-- start Extracted text --

On Patience, Mental Grit, and Gratitude

Dear friends,

On Monday, I got back from a 5 day trip to Seattle and Whistler, where 20 of some of my best friends went up for an extended weekend of skiing and general debauchery.
Whistler Blackcomb is one of my favorite mountains, but conditions on our first day of skiing were less than ideal. About an inch of powder lay over sheets of ice, and more than once we found our skis skating over rocks and trees. It was a bit of a rough start.
Then, on one of our last runs of the day, I found myself whizzing down a groomer. Due to the icy conditions, I was going fast but 100% in control. Before me was a lip from a groomed cat track. “A fun little jump”, I thought to myself, so I hit it going fairly fast. WHOOPS, I noticed too late that below me was not a groomed line but a heavy mogul field. And that’s what I slammed, knee first, right into an icy mogul, ending my day (and weekend, and month) of skiing.

-- end Extracted text --

*Work to be completed*. From the letter about the ski trip, copy out the passage between "Whistler Blackcomb is" and "a rough start.", inclusive.

-- start Available data --

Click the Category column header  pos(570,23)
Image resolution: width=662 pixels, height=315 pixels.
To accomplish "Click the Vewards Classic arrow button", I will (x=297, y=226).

-- end Available data --

*Solution to this problem*.
Whistler Blackcomb is one of my favorite mountains, but conditions on our first day of skiing were less than ideal. About an inch of powder lay over sheets of ice, and more than once we found our skis skating over rocks and trees. It was a bit of a rough start.